» **What the exercise asks**:
The data below is to be returned in full and exactly.

::: Records for the task

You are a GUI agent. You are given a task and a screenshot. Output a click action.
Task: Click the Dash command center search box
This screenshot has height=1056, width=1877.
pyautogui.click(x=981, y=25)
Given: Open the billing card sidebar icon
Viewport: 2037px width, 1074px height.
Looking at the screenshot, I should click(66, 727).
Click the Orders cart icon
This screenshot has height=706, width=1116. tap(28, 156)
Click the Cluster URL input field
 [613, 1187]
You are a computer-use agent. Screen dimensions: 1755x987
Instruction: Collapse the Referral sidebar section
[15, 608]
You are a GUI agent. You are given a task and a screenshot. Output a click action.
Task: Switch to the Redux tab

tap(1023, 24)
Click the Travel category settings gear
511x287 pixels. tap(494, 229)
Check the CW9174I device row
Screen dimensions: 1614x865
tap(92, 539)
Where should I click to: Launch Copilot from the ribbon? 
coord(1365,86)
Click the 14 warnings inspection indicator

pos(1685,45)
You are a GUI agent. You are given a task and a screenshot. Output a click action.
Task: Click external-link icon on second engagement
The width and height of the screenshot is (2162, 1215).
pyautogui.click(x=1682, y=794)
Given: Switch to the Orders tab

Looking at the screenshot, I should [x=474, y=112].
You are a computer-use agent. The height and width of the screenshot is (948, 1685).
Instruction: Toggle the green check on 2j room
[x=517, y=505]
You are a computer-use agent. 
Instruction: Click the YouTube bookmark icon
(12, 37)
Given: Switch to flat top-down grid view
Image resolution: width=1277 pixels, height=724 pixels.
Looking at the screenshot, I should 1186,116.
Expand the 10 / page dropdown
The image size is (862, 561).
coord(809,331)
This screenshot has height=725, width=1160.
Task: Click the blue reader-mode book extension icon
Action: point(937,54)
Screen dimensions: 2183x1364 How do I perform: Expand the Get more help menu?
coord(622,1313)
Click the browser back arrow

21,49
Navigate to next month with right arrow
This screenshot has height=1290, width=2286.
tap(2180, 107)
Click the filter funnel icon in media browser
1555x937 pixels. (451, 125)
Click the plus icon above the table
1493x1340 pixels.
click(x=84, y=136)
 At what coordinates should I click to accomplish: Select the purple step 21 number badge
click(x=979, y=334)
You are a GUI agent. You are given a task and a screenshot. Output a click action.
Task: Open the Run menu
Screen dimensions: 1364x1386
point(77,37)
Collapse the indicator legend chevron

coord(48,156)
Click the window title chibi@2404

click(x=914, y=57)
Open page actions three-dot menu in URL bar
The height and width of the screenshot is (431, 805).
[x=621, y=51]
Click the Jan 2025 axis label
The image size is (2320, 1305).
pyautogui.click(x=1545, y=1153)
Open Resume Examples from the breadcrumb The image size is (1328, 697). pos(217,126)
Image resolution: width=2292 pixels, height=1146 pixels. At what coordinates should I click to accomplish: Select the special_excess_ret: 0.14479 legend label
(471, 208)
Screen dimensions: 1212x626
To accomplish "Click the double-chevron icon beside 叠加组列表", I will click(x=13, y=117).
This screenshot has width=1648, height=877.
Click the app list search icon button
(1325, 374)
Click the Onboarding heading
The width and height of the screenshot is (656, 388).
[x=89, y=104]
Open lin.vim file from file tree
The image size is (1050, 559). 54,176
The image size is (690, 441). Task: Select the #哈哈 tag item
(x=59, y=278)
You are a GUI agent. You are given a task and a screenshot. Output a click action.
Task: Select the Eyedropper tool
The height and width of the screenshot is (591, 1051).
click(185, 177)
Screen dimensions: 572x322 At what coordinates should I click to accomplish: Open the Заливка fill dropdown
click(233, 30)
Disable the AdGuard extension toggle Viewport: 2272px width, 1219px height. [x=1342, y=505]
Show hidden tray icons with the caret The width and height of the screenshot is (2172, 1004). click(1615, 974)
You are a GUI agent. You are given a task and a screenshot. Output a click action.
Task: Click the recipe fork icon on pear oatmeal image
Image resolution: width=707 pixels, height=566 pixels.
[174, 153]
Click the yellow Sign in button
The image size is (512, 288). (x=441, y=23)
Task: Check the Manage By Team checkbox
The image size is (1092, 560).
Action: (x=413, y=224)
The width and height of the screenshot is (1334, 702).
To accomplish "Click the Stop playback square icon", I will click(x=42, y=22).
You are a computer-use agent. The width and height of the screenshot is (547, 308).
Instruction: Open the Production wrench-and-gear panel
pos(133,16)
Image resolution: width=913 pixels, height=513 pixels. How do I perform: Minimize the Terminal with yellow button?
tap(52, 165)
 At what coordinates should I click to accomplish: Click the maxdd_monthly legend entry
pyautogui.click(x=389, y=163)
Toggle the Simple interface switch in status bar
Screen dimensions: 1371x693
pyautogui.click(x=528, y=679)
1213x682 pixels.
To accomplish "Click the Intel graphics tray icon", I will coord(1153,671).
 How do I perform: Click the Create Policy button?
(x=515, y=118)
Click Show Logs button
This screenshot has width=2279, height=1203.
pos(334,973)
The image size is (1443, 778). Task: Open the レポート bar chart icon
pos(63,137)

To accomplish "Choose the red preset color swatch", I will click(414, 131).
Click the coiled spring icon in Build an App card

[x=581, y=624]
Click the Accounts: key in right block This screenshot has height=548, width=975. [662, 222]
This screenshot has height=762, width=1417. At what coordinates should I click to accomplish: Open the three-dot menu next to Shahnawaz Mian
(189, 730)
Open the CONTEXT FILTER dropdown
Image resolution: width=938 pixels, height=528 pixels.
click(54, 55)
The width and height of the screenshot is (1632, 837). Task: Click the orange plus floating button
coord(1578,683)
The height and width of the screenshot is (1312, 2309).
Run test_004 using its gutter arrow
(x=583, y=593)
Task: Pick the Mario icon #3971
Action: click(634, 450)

::::::

» **Output of the exercise**:
You are a GUI agent. You are given a task and a screenshot. Output a click action.
Task: Click the Dash command center search box
This screenshot has height=1056, width=1877.
pyautogui.click(x=981, y=25)
Given: Open the billing card sidebar icon
Viewport: 2037px width, 1074px height.
Looking at the screenshot, I should click(66, 727).
Click the Orders cart icon
This screenshot has height=706, width=1116. tap(28, 156)
Click the Cluster URL input field
 [613, 1187]
You are a computer-use agent. Screen dimensions: 1755x987
Instruction: Collapse the Referral sidebar section
[15, 608]
You are a GUI agent. You are given a task and a screenshot. Output a click action.
Task: Switch to the Redux tab

tap(1023, 24)
Click the Travel category settings gear
511x287 pixels. tap(494, 229)
Check the CW9174I device row
Screen dimensions: 1614x865
tap(92, 539)
Where should I click to: Launch Copilot from the ribbon? 
coord(1365,86)
Click the 14 warnings inspection indicator

pos(1685,45)
You are a GUI agent. You are given a task and a screenshot. Output a click action.
Task: Click external-link icon on second engagement
The width and height of the screenshot is (2162, 1215).
pyautogui.click(x=1682, y=794)
Given: Switch to the Orders tab

Looking at the screenshot, I should [x=474, y=112].
You are a computer-use agent. The height and width of the screenshot is (948, 1685).
Instruction: Toggle the green check on 2j room
[x=517, y=505]
You are a computer-use agent. 
Instruction: Click the YouTube bookmark icon
(12, 37)
Given: Switch to flat top-down grid view
Image resolution: width=1277 pixels, height=724 pixels.
Looking at the screenshot, I should 1186,116.
Expand the 10 / page dropdown
The image size is (862, 561).
coord(809,331)
This screenshot has height=725, width=1160.
Task: Click the blue reader-mode book extension icon
Action: point(937,54)
Screen dimensions: 2183x1364 How do I perform: Expand the Get more help menu?
coord(622,1313)
Click the browser back arrow

21,49
Navigate to next month with right arrow
This screenshot has height=1290, width=2286.
tap(2180, 107)
Click the filter funnel icon in media browser
1555x937 pixels. (451, 125)
Click the plus icon above the table
1493x1340 pixels.
click(x=84, y=136)
 At what coordinates should I click to accomplish: Select the purple step 21 number badge
click(x=979, y=334)
You are a GUI agent. You are given a task and a screenshot. Output a click action.
Task: Open the Run menu
Screen dimensions: 1364x1386
point(77,37)
Collapse the indicator legend chevron

coord(48,156)
Click the window title chibi@2404

click(x=914, y=57)
Open page actions three-dot menu in URL bar
The height and width of the screenshot is (431, 805).
[x=621, y=51]
Click the Jan 2025 axis label
The image size is (2320, 1305).
pyautogui.click(x=1545, y=1153)
Open Resume Examples from the breadcrumb The image size is (1328, 697). pos(217,126)
Image resolution: width=2292 pixels, height=1146 pixels. At what coordinates should I click to accomplish: Select the special_excess_ret: 0.14479 legend label
(471, 208)
Screen dimensions: 1212x626
To accomplish "Click the double-chevron icon beside 叠加组列表", I will click(x=13, y=117).
This screenshot has width=1648, height=877.
Click the app list search icon button
(1325, 374)
Click the Onboarding heading
The width and height of the screenshot is (656, 388).
[x=89, y=104]
Open lin.vim file from file tree
The image size is (1050, 559). 54,176
The image size is (690, 441). Task: Select the #哈哈 tag item
(x=59, y=278)
You are a GUI agent. You are given a task and a screenshot. Output a click action.
Task: Select the Eyedropper tool
The height and width of the screenshot is (591, 1051).
click(185, 177)
Screen dimensions: 572x322 At what coordinates should I click to accomplish: Open the Заливка fill dropdown
click(233, 30)
Disable the AdGuard extension toggle Viewport: 2272px width, 1219px height. [x=1342, y=505]
Show hidden tray icons with the caret The width and height of the screenshot is (2172, 1004). click(1615, 974)
You are a GUI agent. You are given a task and a screenshot. Output a click action.
Task: Click the recipe fork icon on pear oatmeal image
Image resolution: width=707 pixels, height=566 pixels.
[174, 153]
Click the yellow Sign in button
The image size is (512, 288). (x=441, y=23)
Task: Check the Manage By Team checkbox
The image size is (1092, 560).
Action: (x=413, y=224)
The width and height of the screenshot is (1334, 702).
To accomplish "Click the Stop playback square icon", I will click(x=42, y=22).
You are a computer-use agent. The width and height of the screenshot is (547, 308).
Instruction: Open the Production wrench-and-gear panel
pos(133,16)
Image resolution: width=913 pixels, height=513 pixels. How do I perform: Minimize the Terminal with yellow button?
tap(52, 165)
 At what coordinates should I click to accomplish: Click the maxdd_monthly legend entry
pyautogui.click(x=389, y=163)
Toggle the Simple interface switch in status bar
Screen dimensions: 1371x693
pyautogui.click(x=528, y=679)
1213x682 pixels.
To accomplish "Click the Intel graphics tray icon", I will coord(1153,671).
 How do I perform: Click the Create Policy button?
(x=515, y=118)
Click Show Logs button
This screenshot has width=2279, height=1203.
pos(334,973)
The image size is (1443, 778). Task: Open the レポート bar chart icon
pos(63,137)

To accomplish "Choose the red preset color swatch", I will click(414, 131).
Click the coiled spring icon in Build an App card

[x=581, y=624]
Click the Accounts: key in right block This screenshot has height=548, width=975. [662, 222]
This screenshot has height=762, width=1417. At what coordinates should I click to accomplish: Open the three-dot menu next to Shahnawaz Mian
(189, 730)
Open the CONTEXT FILTER dropdown
Image resolution: width=938 pixels, height=528 pixels.
click(54, 55)
The width and height of the screenshot is (1632, 837). Task: Click the orange plus floating button
coord(1578,683)
The height and width of the screenshot is (1312, 2309).
Run test_004 using its gutter arrow
(x=583, y=593)
Task: Pick the Mario icon #3971
Action: click(634, 450)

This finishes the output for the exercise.